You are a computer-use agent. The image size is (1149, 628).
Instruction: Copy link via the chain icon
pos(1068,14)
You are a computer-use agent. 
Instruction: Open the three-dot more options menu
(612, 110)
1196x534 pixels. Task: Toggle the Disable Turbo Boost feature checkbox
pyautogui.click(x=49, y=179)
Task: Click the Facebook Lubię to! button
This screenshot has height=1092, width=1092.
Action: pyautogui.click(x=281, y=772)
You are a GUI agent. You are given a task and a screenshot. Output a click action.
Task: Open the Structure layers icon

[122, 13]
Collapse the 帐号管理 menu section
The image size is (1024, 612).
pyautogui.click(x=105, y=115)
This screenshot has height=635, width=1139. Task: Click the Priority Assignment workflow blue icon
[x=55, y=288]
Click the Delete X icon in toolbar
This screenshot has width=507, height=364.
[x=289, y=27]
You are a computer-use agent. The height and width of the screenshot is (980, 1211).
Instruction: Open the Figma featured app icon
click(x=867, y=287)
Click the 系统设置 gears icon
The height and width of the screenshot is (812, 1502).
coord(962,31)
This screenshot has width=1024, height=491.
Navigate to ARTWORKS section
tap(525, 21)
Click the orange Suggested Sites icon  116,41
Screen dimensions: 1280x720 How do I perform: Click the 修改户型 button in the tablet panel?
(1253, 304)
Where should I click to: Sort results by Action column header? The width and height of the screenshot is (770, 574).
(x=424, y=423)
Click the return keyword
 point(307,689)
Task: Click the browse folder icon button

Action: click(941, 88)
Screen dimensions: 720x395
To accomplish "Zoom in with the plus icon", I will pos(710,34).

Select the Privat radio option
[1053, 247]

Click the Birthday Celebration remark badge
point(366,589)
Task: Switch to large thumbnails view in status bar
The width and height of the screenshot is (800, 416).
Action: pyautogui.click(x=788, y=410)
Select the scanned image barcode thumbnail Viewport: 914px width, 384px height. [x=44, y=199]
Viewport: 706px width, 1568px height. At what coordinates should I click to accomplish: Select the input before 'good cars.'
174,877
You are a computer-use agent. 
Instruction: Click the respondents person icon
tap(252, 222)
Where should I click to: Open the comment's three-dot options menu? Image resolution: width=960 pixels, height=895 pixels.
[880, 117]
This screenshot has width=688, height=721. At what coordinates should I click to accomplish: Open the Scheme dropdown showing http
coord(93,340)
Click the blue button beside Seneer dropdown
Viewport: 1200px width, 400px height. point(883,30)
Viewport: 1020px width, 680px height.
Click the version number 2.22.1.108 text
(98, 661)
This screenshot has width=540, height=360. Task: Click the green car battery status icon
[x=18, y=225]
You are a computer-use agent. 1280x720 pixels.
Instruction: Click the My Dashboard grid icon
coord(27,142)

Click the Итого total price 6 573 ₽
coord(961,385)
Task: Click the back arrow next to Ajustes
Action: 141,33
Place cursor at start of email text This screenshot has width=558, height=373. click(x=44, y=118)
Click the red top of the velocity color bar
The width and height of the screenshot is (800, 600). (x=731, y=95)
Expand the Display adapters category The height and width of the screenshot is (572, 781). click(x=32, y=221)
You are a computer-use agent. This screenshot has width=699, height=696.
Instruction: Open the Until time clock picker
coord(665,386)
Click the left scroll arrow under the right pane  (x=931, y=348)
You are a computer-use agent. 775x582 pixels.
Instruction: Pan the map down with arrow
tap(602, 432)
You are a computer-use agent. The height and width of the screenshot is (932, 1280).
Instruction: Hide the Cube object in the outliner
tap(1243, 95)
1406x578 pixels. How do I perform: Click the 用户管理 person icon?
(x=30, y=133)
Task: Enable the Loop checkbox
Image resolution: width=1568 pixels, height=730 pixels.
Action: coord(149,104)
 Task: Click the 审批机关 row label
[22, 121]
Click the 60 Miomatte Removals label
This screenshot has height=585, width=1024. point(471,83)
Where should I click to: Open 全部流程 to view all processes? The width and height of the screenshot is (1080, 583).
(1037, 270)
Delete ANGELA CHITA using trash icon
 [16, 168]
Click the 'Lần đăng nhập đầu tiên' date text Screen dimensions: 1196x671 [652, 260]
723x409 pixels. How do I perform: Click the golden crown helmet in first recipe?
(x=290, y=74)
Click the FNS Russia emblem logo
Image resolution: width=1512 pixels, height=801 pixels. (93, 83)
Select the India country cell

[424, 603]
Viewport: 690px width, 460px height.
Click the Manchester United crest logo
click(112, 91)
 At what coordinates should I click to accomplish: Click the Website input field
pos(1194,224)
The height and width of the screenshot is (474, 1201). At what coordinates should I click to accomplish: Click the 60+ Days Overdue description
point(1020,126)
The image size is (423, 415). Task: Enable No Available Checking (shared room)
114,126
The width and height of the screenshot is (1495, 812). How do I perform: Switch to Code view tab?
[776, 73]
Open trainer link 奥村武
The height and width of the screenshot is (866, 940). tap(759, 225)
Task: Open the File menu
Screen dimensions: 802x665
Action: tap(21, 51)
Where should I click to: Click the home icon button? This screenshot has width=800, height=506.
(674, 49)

※ ※ ※

DESCRIPTION OF THE TASK:
Go through the data above from its first line and copy each line exactly, stopping once the line with "Click the orange" has been copied.

SOLUTION TO THIS TASK:
You are a computer-use agent. The image size is (1149, 628).
Instruction: Copy link via the chain icon
pos(1068,14)
You are a computer-use agent. 
Instruction: Open the three-dot more options menu
(612, 110)
1196x534 pixels. Task: Toggle the Disable Turbo Boost feature checkbox
pyautogui.click(x=49, y=179)
Task: Click the Facebook Lubię to! button
This screenshot has height=1092, width=1092.
Action: pyautogui.click(x=281, y=772)
You are a GUI agent. You are given a task and a screenshot. Output a click action.
Task: Open the Structure layers icon

[122, 13]
Collapse the 帐号管理 menu section
The image size is (1024, 612).
pyautogui.click(x=105, y=115)
This screenshot has height=635, width=1139. Task: Click the Priority Assignment workflow blue icon
[x=55, y=288]
Click the Delete X icon in toolbar
This screenshot has width=507, height=364.
[x=289, y=27]
You are a computer-use agent. The height and width of the screenshot is (980, 1211).
Instruction: Open the Figma featured app icon
click(x=867, y=287)
Click the 系统设置 gears icon
The height and width of the screenshot is (812, 1502).
coord(962,31)
This screenshot has width=1024, height=491.
Navigate to ARTWORKS section
tap(525, 21)
Click the orange Suggested Sites icon  116,41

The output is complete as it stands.